OS tunables - Mongo likes to take up all the system resources. For a shared ecosystem where one physical host is hosting a bunch of mongo processes, you might want to consider specifying the wiredTiger cache size, etc. WiredTiger by default wants (System Memory Size - 1 GB) / 2. Also, you would benefit from setting ulimits to proper values - i.e., 64000 file handles per user is a good start - mongo potentially likes to use a lot of files. Also, filesystem should be mounted somewhere having xfs. This strategy is using the host system users home directory for database data directories. A more thoughtful approach could be welcomed here.

Anything else?

I am sure I am missing something. If you have any questions, please leave a comment and I will reply.

Update 1

The above docker-compose.yml file was missing the hostname attribute for some of the hosts, and this was causing balancer issues, so I have edited the docker-compose.yml to include hostname on all hosts.

Also, the addShard() method only referred to one host of the replica set. For completeness I added the other hosts to the addShard() method described above.

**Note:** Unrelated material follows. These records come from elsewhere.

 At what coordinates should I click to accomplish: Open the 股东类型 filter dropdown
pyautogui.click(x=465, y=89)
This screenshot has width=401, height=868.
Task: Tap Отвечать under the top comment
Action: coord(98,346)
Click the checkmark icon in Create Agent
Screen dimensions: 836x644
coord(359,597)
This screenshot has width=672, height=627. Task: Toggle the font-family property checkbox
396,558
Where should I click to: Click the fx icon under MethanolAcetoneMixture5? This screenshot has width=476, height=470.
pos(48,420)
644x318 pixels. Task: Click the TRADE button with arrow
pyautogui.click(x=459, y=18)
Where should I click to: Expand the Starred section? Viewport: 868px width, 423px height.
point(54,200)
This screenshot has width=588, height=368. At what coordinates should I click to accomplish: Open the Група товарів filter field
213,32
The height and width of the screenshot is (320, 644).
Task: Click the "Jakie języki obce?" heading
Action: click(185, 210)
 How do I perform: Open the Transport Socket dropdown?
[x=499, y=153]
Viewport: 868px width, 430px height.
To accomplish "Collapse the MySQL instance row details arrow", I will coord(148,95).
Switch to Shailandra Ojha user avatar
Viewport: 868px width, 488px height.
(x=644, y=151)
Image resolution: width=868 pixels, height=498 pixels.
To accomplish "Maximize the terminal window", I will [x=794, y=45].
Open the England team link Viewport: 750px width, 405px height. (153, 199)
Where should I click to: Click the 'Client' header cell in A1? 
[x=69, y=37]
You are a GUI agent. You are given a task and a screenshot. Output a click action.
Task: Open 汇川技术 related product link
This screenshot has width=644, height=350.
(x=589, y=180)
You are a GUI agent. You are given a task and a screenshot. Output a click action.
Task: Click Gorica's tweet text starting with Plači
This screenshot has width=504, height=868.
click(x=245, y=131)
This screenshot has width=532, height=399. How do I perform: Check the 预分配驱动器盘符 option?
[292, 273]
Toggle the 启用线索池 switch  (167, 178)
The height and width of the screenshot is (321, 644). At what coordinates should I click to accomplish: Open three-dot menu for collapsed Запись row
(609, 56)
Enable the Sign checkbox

Following these steps will result in a brand new sharded cluster, but there are no user databases yet. As such, no user databases are sharded. So let's take a moment to add a database and shard it, then view the shard distributions (A.K.A., balancer results).

We must connect to the database via the mongos (as described above). This example assumes the use of the mongo shell.

mongo --host "localhost:27017,localhost:27016"

Databases in Mongo can be created a variety of ways. While there is no explicit database create command, there is an explicit create collection command (db.createCollection()). We must first set the database context using a 'use ' command...

use mydatabase
db.createCollection("mycollection")

... but rather than use this command we can create a database and collection by creating an index on a non-existing collection. (If you already created the collection, no worries, this next command should still be successful).

use mydatabase
db.mycollection.createIndex({lastName: 1, creationDate: 1})

In this example, I created a compound index on two fields...

  • lastName
  • creationDate

... on a collection that does not yet exist, on a database that does not yet exist. Once I issue this command, both the database and the collection will be created. Furthermore, I now have the basis for a shard key - the key to which sharding distribution will be based. This shard key will be based on this new index having these two fields.

Shard the database

Assuming I have issued the createIndex command, I can now turn on sharding at the database and issue the shardCollection command...

sh.enableSharding("mydatabase")
sh.shardCollection("mydatabase.mycollection", { "lastName": 1, "creationDate": 1})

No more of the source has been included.